# First one of the season



## fr3db3ar (Feb 26, 2009)

Bmag, 25g, Photon 4.6, trigger stick tripod.


----------



## Memay (Mar 1, 2015)

fr3db3ar said:


> Bmag, 25g, Photon 4.6, trigger stick tripod.


Congrats! Nice yote. Gotta love the bmag. Hot little round. Here's mine I worked on.


----------



## tsb3 (Dec 31, 2013)

Nice work Fr3d! Congrats!


----------



## rotty (Jan 22, 2003)

Nice, congrats fred!


----------



## A.M. General (May 3, 2001)

Where did you guys get your stocks at? I'm looking to upgrade from the factory original.


----------



## Memay (Mar 1, 2015)

A.M. General said:


> Where did you guys get your stocks at? I'm looking to upgrade from the factory original.


I painted mine. But, if you would rather purchase a wood stock for yours, google 'Boyd's Stocks'. You can buy a really nice one for $100.


----------



## DeereGuy (Jul 1, 2011)

I will have you back soon Fred to see if I can call another one in for you.


----------



## fr3db3ar (Feb 26, 2009)

A.M. General said:


> Where did you guys get your stocks at? I'm looking to upgrade from the factory original.


That one in the pic is just painted stock. Mine shoots MOA most of the time to 200 yds with both 25 win and AE 20


----------



## THEFISHHUNTER (Jan 26, 2008)

Great yote...nice shot... how do you like the night vision? I am getting me a tnx site today. Can't wait to test it out this weekend up north. I was looking at the photon time but went with the s site because of the recording ability. Also looks like a ATN figured it out all the software issues.


----------



## doggk9 (Aug 27, 2006)

The software is only half the battle. I hope you like x sight but doubt you will. Invest in a photon if it's not too late.


----------



## Escanaba_Predator (Jan 14, 2012)

You guys taking about your photons talked me in to buying one. Time to go nocturnal.


----------



## doggk9 (Aug 27, 2006)

You won't regret it


----------



## Escanaba_Predator (Jan 14, 2012)

Ya im about tired of getting skunked during the day. Dogs are too nocturnal up here. Theres just to many people during the day.


----------



## Escanaba_Predator (Jan 14, 2012)

Going to have to get different mounts to get scope back farther though. I have a T-20 illuminator coming. Does the 850nm bother the coyotes at all?


----------



## Firefighter (Feb 14, 2007)

fr3db3ar said:


> That one in the pic is just painted stock. Mine shoots MOA most of the time to 200 yds with both 25 win and AE 20


Have they found the accuracy issues to be mostly poor ammo?

I haven't shot mine in a while but know there is a lot more ammo options now.


----------



## Escanaba_Predator (Jan 14, 2012)

Mine shoots far better than any other rimfire I've owned or seen.
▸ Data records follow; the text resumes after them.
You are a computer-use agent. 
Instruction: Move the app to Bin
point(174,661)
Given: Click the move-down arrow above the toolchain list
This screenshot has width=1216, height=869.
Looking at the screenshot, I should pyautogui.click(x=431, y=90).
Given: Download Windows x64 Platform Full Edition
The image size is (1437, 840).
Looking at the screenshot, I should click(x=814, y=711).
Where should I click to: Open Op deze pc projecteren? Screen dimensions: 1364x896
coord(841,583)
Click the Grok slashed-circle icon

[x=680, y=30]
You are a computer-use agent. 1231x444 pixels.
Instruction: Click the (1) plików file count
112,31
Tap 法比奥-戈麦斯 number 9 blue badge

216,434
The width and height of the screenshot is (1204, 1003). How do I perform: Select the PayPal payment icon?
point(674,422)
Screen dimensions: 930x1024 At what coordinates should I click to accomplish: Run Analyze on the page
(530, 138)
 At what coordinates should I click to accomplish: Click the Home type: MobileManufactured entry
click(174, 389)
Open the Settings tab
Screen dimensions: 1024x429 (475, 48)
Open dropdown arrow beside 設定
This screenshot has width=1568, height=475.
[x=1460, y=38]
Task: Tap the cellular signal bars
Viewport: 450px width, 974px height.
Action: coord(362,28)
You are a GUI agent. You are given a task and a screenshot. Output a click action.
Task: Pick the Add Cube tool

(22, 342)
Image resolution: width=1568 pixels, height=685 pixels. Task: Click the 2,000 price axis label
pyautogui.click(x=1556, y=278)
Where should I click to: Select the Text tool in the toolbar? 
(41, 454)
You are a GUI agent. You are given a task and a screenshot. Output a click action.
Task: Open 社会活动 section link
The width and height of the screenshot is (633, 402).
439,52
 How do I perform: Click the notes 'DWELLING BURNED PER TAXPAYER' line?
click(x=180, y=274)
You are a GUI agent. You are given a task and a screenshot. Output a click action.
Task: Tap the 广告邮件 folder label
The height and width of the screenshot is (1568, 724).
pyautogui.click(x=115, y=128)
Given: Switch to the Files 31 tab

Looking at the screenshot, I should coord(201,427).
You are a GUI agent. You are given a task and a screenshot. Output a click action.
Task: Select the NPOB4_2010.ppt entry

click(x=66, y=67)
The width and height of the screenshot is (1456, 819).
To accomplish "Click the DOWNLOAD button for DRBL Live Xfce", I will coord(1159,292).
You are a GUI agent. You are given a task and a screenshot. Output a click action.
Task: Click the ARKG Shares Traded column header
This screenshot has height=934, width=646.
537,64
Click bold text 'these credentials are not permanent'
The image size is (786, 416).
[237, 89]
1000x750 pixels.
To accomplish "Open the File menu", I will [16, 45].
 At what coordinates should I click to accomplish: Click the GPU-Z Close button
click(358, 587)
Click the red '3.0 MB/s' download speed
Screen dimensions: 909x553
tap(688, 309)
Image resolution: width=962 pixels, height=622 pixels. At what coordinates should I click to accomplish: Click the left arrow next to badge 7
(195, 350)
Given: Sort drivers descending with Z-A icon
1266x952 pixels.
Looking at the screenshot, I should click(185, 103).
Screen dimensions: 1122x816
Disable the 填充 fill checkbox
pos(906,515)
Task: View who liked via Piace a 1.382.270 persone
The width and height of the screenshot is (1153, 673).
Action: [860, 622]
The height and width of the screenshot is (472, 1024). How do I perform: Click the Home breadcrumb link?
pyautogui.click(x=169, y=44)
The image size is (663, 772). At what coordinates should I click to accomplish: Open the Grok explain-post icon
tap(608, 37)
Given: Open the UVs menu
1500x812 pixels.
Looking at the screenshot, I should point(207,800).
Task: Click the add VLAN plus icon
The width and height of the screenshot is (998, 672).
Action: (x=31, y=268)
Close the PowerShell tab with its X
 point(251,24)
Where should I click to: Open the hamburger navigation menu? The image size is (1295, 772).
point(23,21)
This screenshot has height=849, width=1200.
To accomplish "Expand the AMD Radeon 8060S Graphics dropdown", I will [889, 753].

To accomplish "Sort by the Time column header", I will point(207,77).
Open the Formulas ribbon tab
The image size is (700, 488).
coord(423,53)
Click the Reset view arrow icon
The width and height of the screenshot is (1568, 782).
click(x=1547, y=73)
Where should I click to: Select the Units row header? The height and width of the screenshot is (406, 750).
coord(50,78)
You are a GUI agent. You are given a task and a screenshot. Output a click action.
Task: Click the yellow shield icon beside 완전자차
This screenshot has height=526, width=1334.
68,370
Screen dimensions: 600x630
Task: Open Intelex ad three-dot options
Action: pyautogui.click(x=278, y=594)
It usually does moa or better. It seems like the stainless bbl versions are a lot better shooters. I usually only shoot 20gr win now. I've never actually got serious about seeing what it will group but I've done alot of 300yd and 400yd steel shooting with it and the 300yd is pretty consistant but after 300yd it really starts to drop off fast. Its real similar to M4 trajectory. Personally I love this damn rifle.


----------



## fr3db3ar (Feb 26, 2009)

To be perfectly honest I don't think they'll tell us. I can say that my new Franklin upper shoots pretty well and I think that the main issue with the bmag was a combination poor QC on ammo and a loose chamber. I don't witness any blowback of powder at all in this upper.


----------



## Escanaba_Predator (Jan 14, 2012)

Franklin armory!? Wish I had one. Is it a shooter? Might be a M4 version in my future.


----------



## fr3db3ar (Feb 26, 2009)

It's a keeper. I'm using a Pulsar N850LR digiscope so there is no thing as precision @ 200 yards but it put 5 20 gr and 4 25 gr in a 3" group with a general POA.


----------



## rotty (Jan 22, 2003)

Firefighter said:


> Have they found the accuracy issues to be mostly poor ammo?
> 
> I haven't shot mine in a while but know there is a lot more ammo options now.


the main issue as i recall was the twist rate, they changed the rate of twist a while back and seems accuracy has been better.
for ammo you still only have one 25gr option but in 20gr you have federal (american eagle) winchester and hornady


----------



## wolverines (Jan 29, 2007)

I shipped my bmag back Friday for the 3rd time, 2nd since it was replaced, for accuracy issues. 
I'm hoping to be able to upgrade to the heavy barrel, but the guy I talked to at Savege didn't seem too confident that would be an option anymore.


----------



## Escanaba_Predator (Jan 14, 2012)

Finally found some of this. Hope its better.


----------



## A.M. General (May 3, 2001)

doggk9 said:


> You won't regret it


Does your bolt action hit your scope?


----------



## doggk9 (Aug 27, 2006)

No it does not.


----------